Other objects and advantages of the invention will become apparent upon reading the following detailed description and upon reference to the drawings.
FIG. 1 is an elevational view partially cut away of a fuel tank of the present invention.
While the invention will be described in connection with the preferred embodiment, it will be understood that it is not the intent to limit the invention to that embodiment. On the contrary, it is the intent to cover all alternatives, modifications and equivalents as may be included within the spirit and scope of the invention as defined by the appended claims.
Referring to FIG. 1 there is shown a fuel tank of the type usable with the preferred embodiment of the present invention having an outer enclosing member 12, and having affixed to its one extremity a dip pipe 14 arranged to detect the level of fuel in the tank when used in a horizontal manner, and having a fill/draw connection 16 to provide access to the liquid fuel through the inner tank extension 17. In normal vertical operation, liquid stored in the tank vaporizes and accumulates in the uppermost portion of the tank whereupon it is withdrawn as needed through any standard connection (not shown) in the tank top. In conventional systems, the vaporization of the liquid is dependent upon the heat available from the external environment through the tank wall 12. Under periods of excessive use, the temperature of the liquid will be reduced to a point where this vaporization becomes limited which will in turn limit the amount of vaporized fuel available for consumption.
In accordance with the apparatus of the present invention, there is provided within the tank, and particularly within the liquid filled portion of the tank, a heat conductive member 20 arranged to conduct heat from the external wall 12 of the tank member and distribute the heat throughout the liquid containing portion of the tank chamber. In the preferred embodiment of the present invention, this filler 20 would be formed as a metallic lattice shaped sheet rolled to conform to the confines of the tank and adhered to the tank shell by adhesive 22. Satisfactory results have been obtained with EC776 adhesive manufactured by 3M Corporation. This adhesive prevents separation of the metallic filler from the tank shell and ensures heat conductive contact.
In this arrangement the volume of the liquid filled portion of the tank is criss-crossed by numerous metallic foils. While the total volume of the tank is reduced to some extent, considerable volume is retained by using thin foils in this lattice network.
Technically, this apparatus increases the "wetted surface" of the tank. Generally, the greater the wetted surface of the tank, the greater the amount of vaporization capacity of the system. Consequently, a larger container, having a larger wetted surface area, would have a greater vaporizing capacity. By incorporating the apparatus of the present invention, providing the filler described above, an increase in the wetted surface is achieved without changing the size or dimensions of the tank.
Explosion protection is uniquely provided by this same system which improves vaporization.

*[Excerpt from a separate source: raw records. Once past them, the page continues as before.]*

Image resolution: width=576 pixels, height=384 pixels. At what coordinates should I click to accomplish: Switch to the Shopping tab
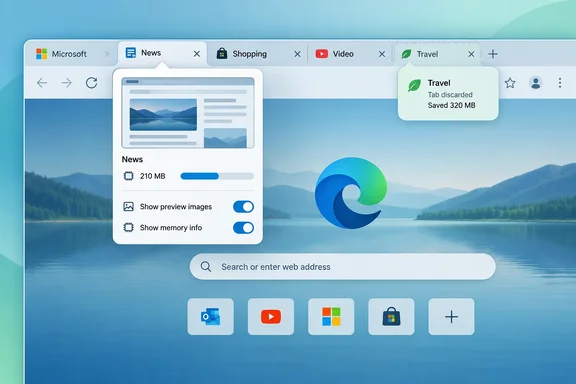[250, 54]
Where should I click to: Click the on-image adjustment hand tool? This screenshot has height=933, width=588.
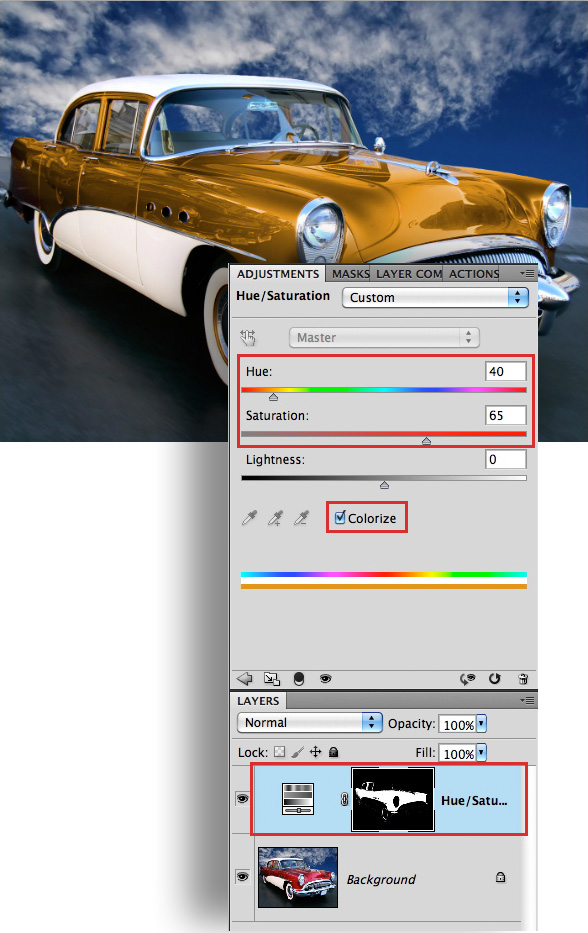(248, 337)
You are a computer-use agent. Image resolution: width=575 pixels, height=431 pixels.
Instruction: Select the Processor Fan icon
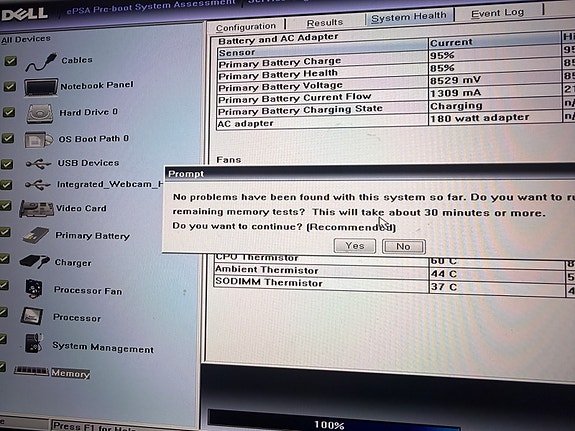pyautogui.click(x=34, y=289)
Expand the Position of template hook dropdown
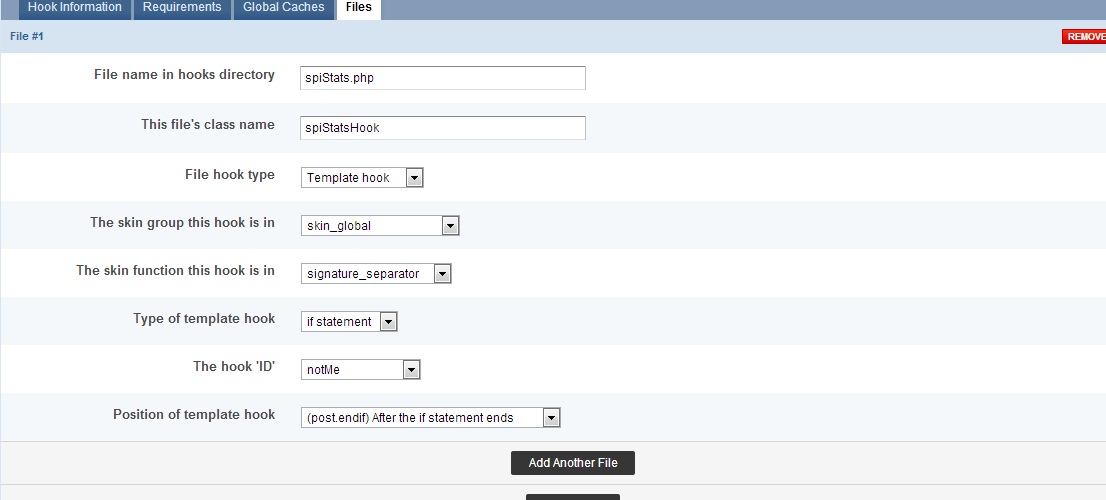 (430, 418)
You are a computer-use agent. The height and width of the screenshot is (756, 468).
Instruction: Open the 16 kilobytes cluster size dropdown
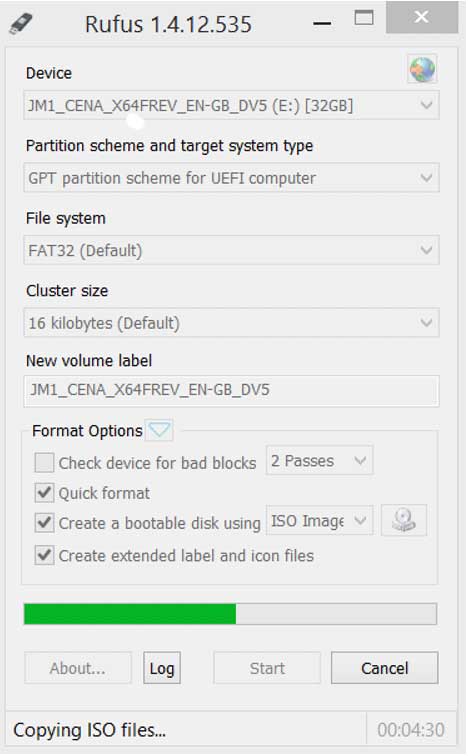pos(231,323)
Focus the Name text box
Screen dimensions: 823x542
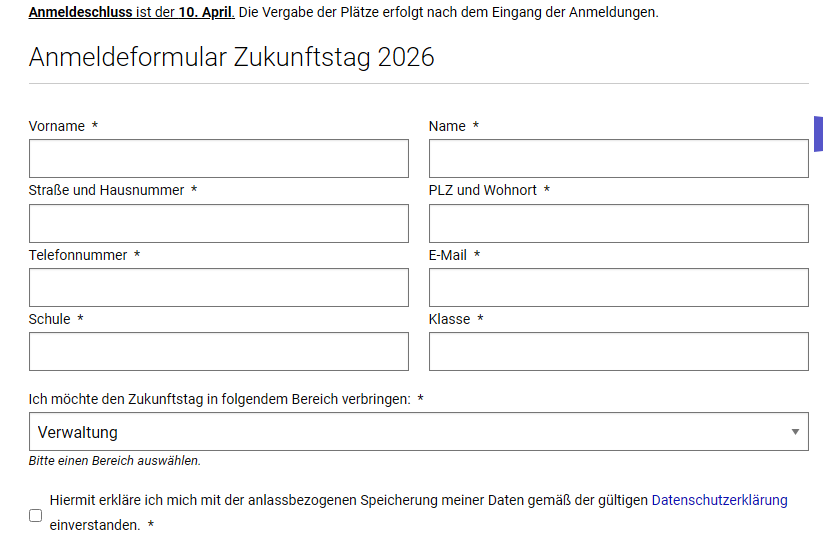click(x=618, y=158)
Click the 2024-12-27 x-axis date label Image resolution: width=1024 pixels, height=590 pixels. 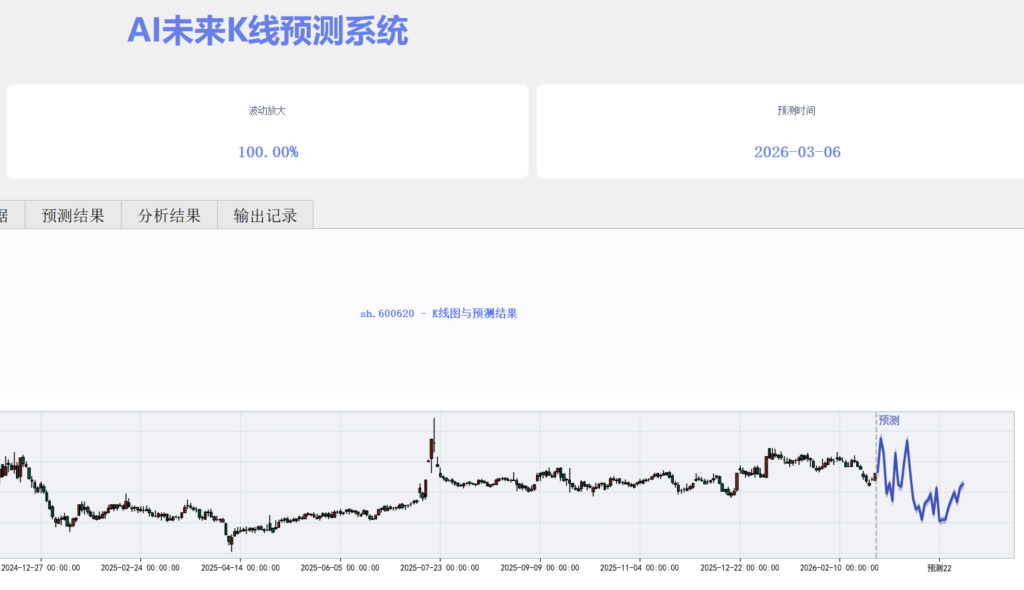coord(41,568)
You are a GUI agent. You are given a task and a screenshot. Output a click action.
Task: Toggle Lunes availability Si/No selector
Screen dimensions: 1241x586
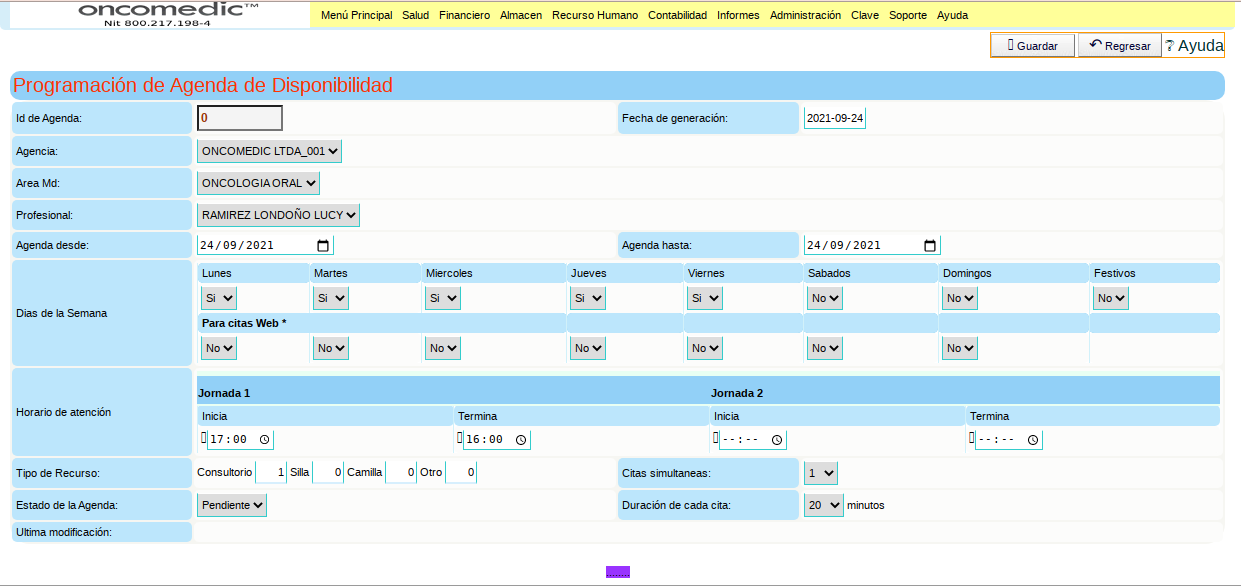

When a local hot spot occurs on the tank shell, the heat will dissipate through the liquid and localized boiling will be avoided. The adhesive contact of the filler to the tank allows dissipation of applied heat before the liquid temperature rises to a boiling condition.
In a further aspect of the present invention, there is provided a relief valve 18 strategically positioned within said tank to provide its internal extremity at the uppermost portion of the tank when the tank is used in the horizontal mode. This ensures that the pressure relief valve accesses the vapor in all conditions and will not be covered by liquid fuel. When localized boiling does occur, the valve prevents tank explosion by releasing pressure.